> **CONSIGNES DE TRAVAIL**:
1) Réécrivez en plus court le paragraphe du texte sur la culpabilité qui commence par « Pourquoi maintenant ? », sans perdre ses faits essentiels.
2) Reproduisez fidèlement le passage du texte sur la culpabilité situé entre « Pourquoi maintenant ? » et « pas anodin ! », ces deux bornes comprises.

> **EXTRAIT DU TEXTE**:
La section syndicale ASSO-Solidaires du Secours Catholique nous propose son analyse, construite collectivement, de la question du sentiment de culpabilité qui ne quitte pas les professionnel·le·s de l’associatif que nous sommes.
A la CGT Forum réfugiés, nous encourageons le pluralisme syndicale lorsqu’il est de qualité, indépendant de la direction, et qu’il ose porter des revendications pour l’intérêt général. C’est pourquoi nous partageons ce texte rédigé un autre syndicat.
Pourquoi maintenant ? Parce que l’Etat d’urgence sanitaire que nous connaissons actuellement nous a collectivement mis·es à l’épreuve et a fait ressurgir cette question – qui par ailleurs nous traverse tout le reste de l’année. Il leur a semblé pertinent de lier cette question à celle du genre. Leur volonté ici est de permettre à des vécus qui peuvent sembler individuels de trouver une lecture structurelle et politique : culpabiliser de ne pas en faire assez pour les plus précarisé·e·s n’est pas anodin !
Culpabiliser de ne pas être autant qu’on le voudrait sur le terrain, parce qu’on a des enfants à garder ou que l’on est vulnérable, ne l’est pas non plus !

> **DONNÉES FOURNIES**:
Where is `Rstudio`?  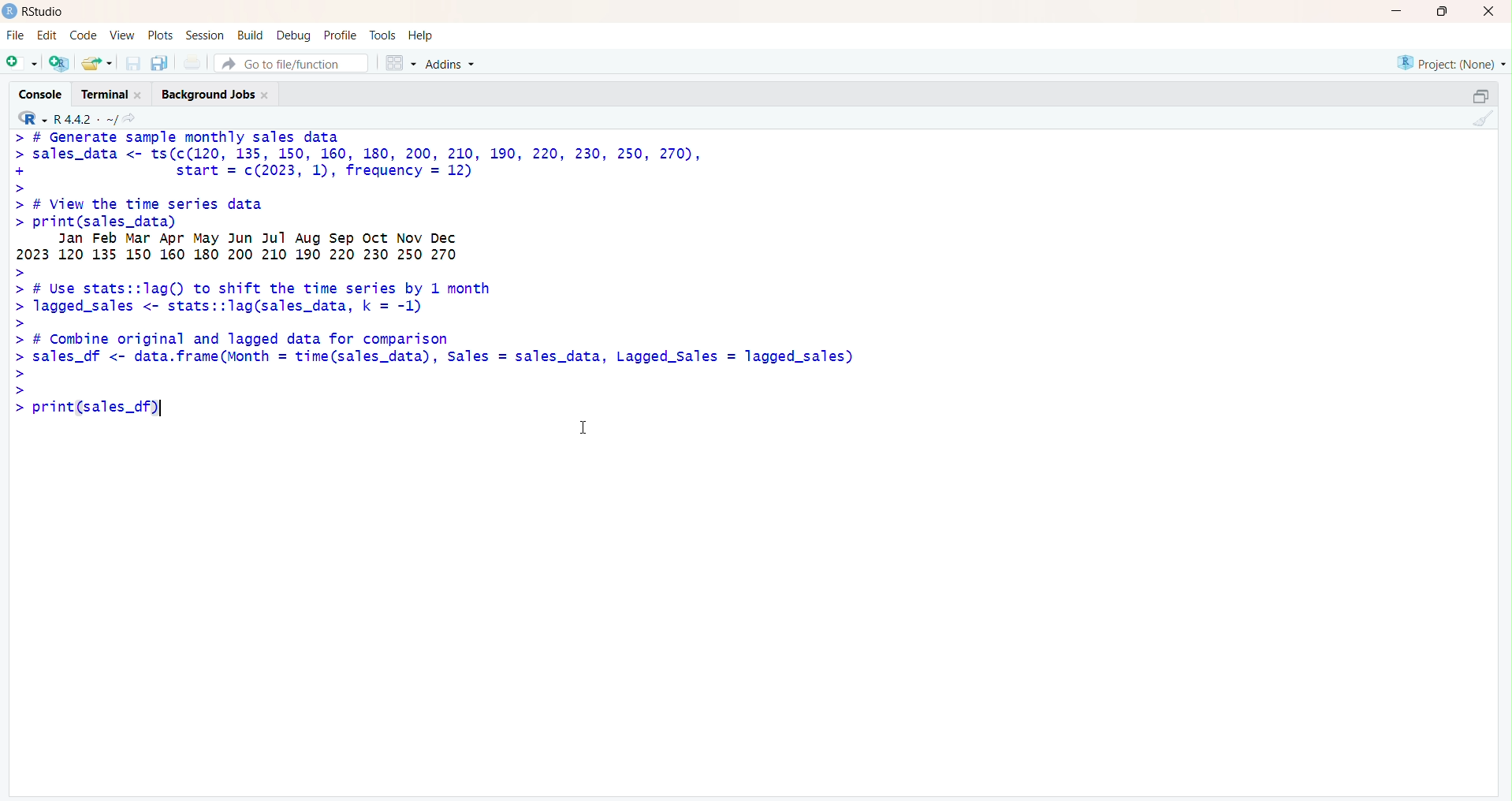 Rstudio is located at coordinates (35, 11).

> **RÉPONSES AUX CONSIGNES**:
1) L'état d'urgence sanitaire actuel a mis tout le monde à l'épreuve et a ravivé une question présente le reste de l'année. La section syndicale a jugé pertinent de la relier au genre, pour offrir une lecture structurelle et politique à des vécus en apparence individuels : culpabiliser de ne pas en faire assez pour les plus précarisé·e·s n'a rien d'anodin.

2)
Pourquoi maintenant ? Parce que l’Etat d’urgence sanitaire que nous connaissons actuellement nous a collectivement mis·es à l’épreuve et a fait ressurgir cette question – qui par ailleurs nous traverse tout le reste de l’année. Il leur a semblé pertinent de lier cette question à celle du genre. Leur volonté ici est de permettre à des vécus qui peuvent sembler individuels de trouver une lecture structurelle et politique : culpabiliser de ne pas en faire assez pour les plus précarisé·e·s n’est pas anodin !